Start of Extracted material
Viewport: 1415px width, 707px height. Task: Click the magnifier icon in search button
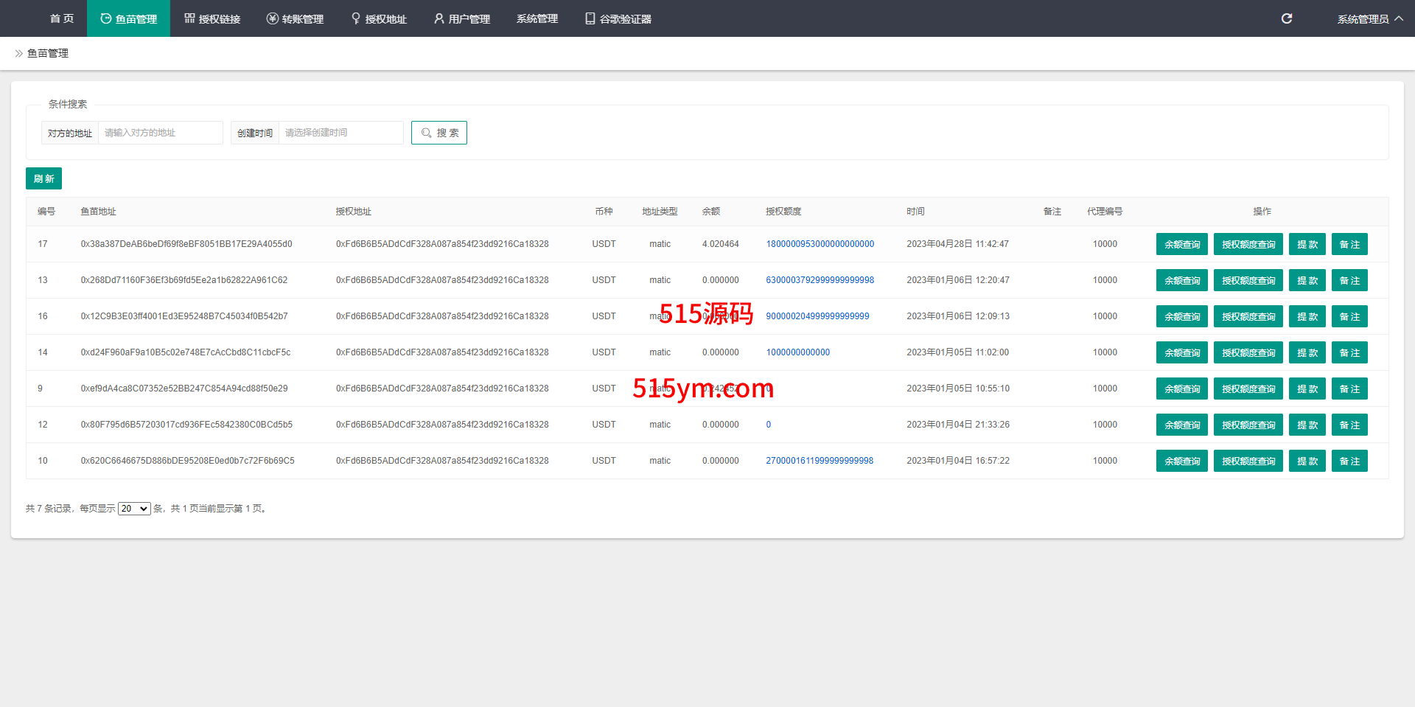[426, 133]
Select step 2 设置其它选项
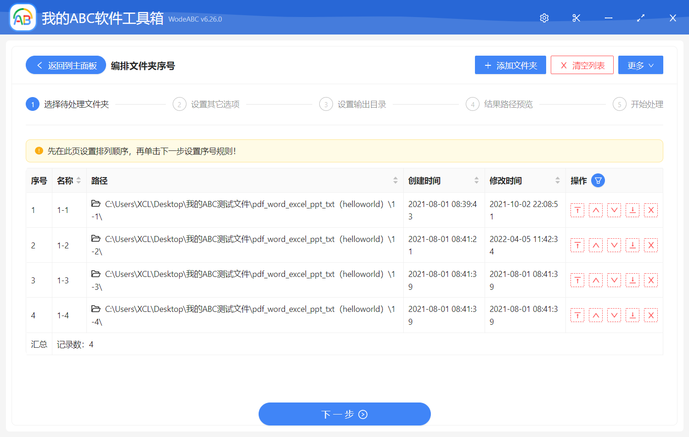Image resolution: width=689 pixels, height=437 pixels. coord(206,104)
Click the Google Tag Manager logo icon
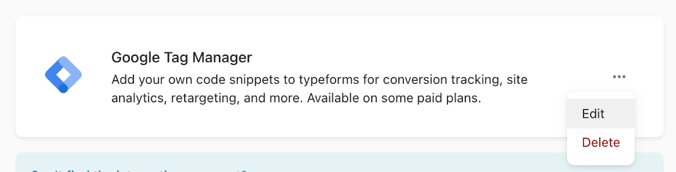This screenshot has width=676, height=172. click(x=63, y=75)
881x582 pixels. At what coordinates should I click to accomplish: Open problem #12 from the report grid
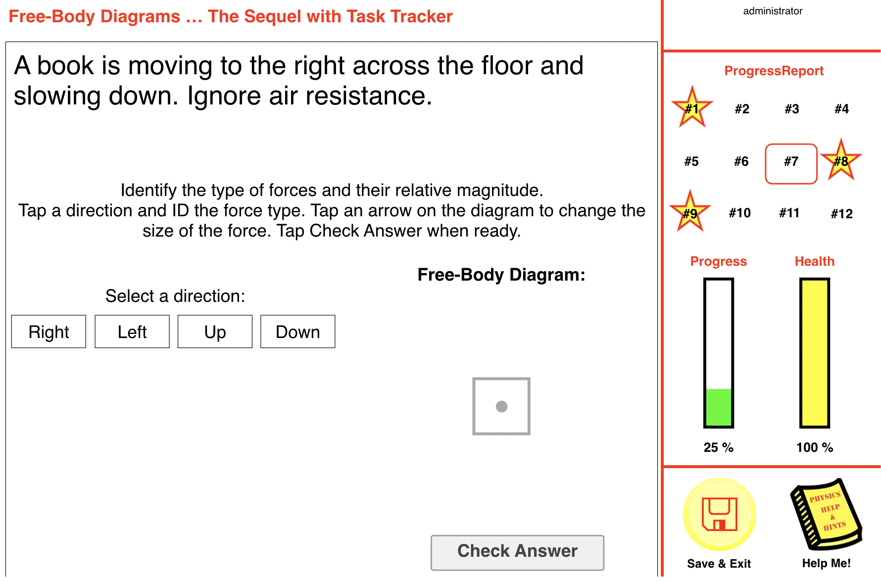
End of Extracted material
Exercise details » Once the pictures are removed, copy the listing exactly.

Answer for this exercise »
Viewport: 1415px width, 707px height. Task: Click the magnifier icon in search button
[426, 133]
Select step 2 设置其它选项
Image resolution: width=689 pixels, height=437 pixels. coord(206,104)
Click the Google Tag Manager logo icon
This screenshot has width=676, height=172. click(x=63, y=75)
881x582 pixels. At what coordinates should I click to accomplish: Open problem #12 from the report grid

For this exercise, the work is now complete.